▸ About this exercise
Go through the data below and gather each line containing "country".

Data extracted from a collection:
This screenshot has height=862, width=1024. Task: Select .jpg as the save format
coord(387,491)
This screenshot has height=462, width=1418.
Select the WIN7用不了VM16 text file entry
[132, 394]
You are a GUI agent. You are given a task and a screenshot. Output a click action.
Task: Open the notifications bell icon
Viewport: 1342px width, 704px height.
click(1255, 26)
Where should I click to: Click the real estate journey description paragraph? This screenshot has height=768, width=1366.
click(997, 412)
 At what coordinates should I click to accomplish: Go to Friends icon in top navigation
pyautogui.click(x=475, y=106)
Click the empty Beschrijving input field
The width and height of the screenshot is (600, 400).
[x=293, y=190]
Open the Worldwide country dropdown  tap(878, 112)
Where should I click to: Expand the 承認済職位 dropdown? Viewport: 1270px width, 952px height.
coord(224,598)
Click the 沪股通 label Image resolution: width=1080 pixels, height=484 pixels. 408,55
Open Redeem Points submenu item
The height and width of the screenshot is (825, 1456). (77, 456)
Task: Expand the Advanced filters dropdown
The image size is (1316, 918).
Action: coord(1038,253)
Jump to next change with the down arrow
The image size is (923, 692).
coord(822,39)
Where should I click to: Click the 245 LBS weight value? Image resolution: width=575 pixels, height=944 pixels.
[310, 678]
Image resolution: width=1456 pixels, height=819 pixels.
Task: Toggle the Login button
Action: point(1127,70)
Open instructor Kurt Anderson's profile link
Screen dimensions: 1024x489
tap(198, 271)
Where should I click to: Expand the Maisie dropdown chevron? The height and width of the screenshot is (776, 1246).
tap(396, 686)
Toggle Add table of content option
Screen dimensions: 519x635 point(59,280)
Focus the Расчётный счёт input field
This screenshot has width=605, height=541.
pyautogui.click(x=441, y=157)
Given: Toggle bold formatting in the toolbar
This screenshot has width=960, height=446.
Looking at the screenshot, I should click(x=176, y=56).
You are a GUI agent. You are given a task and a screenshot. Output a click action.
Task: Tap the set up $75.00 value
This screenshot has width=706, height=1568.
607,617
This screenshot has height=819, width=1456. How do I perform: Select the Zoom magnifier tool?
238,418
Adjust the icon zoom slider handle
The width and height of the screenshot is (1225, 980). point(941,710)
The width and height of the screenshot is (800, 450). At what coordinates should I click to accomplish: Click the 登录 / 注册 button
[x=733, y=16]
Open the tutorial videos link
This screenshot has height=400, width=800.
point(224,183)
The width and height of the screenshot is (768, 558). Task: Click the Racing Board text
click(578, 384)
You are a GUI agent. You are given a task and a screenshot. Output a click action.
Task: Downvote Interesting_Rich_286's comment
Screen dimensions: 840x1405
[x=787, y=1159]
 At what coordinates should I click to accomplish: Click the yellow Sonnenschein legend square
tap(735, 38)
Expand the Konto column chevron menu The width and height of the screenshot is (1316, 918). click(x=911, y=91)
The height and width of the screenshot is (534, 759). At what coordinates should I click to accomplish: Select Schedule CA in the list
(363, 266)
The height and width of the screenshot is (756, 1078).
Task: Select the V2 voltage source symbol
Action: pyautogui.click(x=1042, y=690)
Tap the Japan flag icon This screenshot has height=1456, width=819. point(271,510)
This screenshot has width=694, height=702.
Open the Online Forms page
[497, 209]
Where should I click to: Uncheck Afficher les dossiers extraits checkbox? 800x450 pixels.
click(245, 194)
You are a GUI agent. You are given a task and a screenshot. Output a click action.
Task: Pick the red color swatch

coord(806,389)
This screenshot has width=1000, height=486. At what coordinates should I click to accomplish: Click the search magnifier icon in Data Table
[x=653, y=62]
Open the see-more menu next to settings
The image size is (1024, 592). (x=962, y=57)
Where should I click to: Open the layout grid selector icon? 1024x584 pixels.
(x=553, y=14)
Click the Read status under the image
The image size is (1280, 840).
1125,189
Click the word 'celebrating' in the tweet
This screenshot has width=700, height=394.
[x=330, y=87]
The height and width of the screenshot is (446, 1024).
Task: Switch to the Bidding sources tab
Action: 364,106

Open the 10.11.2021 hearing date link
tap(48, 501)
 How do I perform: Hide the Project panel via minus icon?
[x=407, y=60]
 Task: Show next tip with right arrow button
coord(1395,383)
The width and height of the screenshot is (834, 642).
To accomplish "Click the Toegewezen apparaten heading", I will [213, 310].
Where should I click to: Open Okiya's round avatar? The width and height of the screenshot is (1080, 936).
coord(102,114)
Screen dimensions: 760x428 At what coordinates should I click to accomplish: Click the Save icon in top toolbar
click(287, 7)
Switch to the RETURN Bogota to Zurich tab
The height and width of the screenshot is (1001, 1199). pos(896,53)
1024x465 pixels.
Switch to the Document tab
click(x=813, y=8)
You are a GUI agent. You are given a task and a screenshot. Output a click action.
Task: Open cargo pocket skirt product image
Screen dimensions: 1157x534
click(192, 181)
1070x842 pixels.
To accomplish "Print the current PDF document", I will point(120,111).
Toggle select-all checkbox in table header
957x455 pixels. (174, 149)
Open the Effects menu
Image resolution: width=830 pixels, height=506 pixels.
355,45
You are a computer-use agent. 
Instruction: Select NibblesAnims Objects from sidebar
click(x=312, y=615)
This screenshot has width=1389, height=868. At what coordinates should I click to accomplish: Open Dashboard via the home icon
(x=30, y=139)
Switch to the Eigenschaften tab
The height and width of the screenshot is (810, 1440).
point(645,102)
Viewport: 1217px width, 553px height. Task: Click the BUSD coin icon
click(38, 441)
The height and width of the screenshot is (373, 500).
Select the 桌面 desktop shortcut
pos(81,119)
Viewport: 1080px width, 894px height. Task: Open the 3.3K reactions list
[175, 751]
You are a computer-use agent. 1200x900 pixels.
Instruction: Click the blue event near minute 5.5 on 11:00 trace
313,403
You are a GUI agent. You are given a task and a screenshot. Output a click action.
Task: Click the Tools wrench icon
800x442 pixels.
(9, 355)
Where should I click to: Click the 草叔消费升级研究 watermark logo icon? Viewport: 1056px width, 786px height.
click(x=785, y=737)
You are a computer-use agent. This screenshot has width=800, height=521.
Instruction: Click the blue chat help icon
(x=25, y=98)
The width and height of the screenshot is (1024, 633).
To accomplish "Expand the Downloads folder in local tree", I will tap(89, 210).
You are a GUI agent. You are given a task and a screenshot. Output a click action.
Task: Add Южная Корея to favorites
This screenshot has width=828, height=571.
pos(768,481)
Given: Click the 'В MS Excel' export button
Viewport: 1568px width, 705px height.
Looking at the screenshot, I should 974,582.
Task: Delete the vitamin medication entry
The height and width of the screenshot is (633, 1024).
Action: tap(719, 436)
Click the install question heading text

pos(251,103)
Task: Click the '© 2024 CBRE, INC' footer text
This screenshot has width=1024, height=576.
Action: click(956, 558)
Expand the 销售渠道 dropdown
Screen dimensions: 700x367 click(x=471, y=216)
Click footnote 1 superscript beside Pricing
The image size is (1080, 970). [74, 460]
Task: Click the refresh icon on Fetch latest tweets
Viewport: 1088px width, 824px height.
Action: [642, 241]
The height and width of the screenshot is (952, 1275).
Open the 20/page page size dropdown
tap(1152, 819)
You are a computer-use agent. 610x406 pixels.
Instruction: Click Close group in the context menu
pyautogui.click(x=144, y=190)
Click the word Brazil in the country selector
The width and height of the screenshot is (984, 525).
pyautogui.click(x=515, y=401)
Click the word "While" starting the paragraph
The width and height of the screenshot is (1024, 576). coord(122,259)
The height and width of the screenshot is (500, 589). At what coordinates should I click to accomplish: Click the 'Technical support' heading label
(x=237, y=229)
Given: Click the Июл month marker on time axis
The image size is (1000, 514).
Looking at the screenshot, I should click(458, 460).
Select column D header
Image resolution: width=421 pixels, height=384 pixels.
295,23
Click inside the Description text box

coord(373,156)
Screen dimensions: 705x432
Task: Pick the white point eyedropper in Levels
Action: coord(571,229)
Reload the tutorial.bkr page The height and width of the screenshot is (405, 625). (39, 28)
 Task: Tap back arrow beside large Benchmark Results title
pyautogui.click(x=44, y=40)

▸ Solution
Open the Worldwide country dropdown  tap(878, 112)
Click the word Brazil in the country selector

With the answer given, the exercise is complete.